[Available records — start]

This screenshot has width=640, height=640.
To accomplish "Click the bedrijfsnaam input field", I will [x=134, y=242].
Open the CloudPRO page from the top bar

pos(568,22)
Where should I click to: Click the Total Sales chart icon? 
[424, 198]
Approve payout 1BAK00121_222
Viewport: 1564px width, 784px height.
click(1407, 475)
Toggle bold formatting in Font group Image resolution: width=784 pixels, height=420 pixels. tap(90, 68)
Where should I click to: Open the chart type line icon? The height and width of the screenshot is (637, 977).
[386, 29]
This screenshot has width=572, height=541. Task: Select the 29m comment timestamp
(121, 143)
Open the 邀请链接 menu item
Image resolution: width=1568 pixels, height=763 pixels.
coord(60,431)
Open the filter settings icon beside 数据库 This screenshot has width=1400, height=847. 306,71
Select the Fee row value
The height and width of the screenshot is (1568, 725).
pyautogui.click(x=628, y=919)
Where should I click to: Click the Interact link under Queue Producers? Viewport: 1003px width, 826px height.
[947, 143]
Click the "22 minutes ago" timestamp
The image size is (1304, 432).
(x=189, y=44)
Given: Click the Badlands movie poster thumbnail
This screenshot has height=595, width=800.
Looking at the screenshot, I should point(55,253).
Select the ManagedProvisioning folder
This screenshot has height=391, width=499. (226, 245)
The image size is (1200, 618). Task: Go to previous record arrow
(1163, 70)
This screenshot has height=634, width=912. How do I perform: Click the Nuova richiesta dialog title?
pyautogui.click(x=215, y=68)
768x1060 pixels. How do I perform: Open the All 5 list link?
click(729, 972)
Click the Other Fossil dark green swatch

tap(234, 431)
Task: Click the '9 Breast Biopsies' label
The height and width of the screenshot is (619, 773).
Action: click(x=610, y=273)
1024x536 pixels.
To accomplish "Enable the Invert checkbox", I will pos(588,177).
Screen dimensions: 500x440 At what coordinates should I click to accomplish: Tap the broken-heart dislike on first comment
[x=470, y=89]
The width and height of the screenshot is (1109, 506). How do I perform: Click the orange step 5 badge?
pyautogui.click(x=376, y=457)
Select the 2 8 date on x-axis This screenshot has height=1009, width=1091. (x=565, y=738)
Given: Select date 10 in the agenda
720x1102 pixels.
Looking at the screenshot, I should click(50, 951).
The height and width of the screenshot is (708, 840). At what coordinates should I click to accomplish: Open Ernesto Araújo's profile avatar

[Available records — finish]

_Work item_
Could you transcribe every record above exactly as it appears?

_Result of the task_
This screenshot has width=640, height=640.
To accomplish "Click the bedrijfsnaam input field", I will [x=134, y=242].
Open the CloudPRO page from the top bar

pos(568,22)
Where should I click to: Click the Total Sales chart icon? 
[424, 198]
Approve payout 1BAK00121_222
Viewport: 1564px width, 784px height.
click(1407, 475)
Toggle bold formatting in Font group Image resolution: width=784 pixels, height=420 pixels. tap(90, 68)
Where should I click to: Open the chart type line icon? The height and width of the screenshot is (637, 977).
[386, 29]
This screenshot has width=572, height=541. Task: Select the 29m comment timestamp
(121, 143)
Open the 邀请链接 menu item
Image resolution: width=1568 pixels, height=763 pixels.
coord(60,431)
Open the filter settings icon beside 数据库 This screenshot has width=1400, height=847. 306,71
Select the Fee row value
The height and width of the screenshot is (1568, 725).
pyautogui.click(x=628, y=919)
Where should I click to: Click the Interact link under Queue Producers? Viewport: 1003px width, 826px height.
[947, 143]
Click the "22 minutes ago" timestamp
The image size is (1304, 432).
(x=189, y=44)
Given: Click the Badlands movie poster thumbnail
This screenshot has height=595, width=800.
Looking at the screenshot, I should point(55,253).
Select the ManagedProvisioning folder
This screenshot has height=391, width=499. (226, 245)
The image size is (1200, 618). Task: Go to previous record arrow
(1163, 70)
This screenshot has height=634, width=912. How do I perform: Click the Nuova richiesta dialog title?
pyautogui.click(x=215, y=68)
768x1060 pixels. How do I perform: Open the All 5 list link?
click(729, 972)
Click the Other Fossil dark green swatch

tap(234, 431)
Task: Click the '9 Breast Biopsies' label
The height and width of the screenshot is (619, 773).
Action: click(x=610, y=273)
1024x536 pixels.
To accomplish "Enable the Invert checkbox", I will pos(588,177).
Screen dimensions: 500x440 At what coordinates should I click to accomplish: Tap the broken-heart dislike on first comment
[x=470, y=89]
The width and height of the screenshot is (1109, 506). How do I perform: Click the orange step 5 badge?
pyautogui.click(x=376, y=457)
Select the 2 8 date on x-axis This screenshot has height=1009, width=1091. (x=565, y=738)
Given: Select date 10 in the agenda
720x1102 pixels.
Looking at the screenshot, I should click(50, 951).
The height and width of the screenshot is (708, 840). At what coordinates should I click to accomplish: Open Ernesto Araújo's profile avatar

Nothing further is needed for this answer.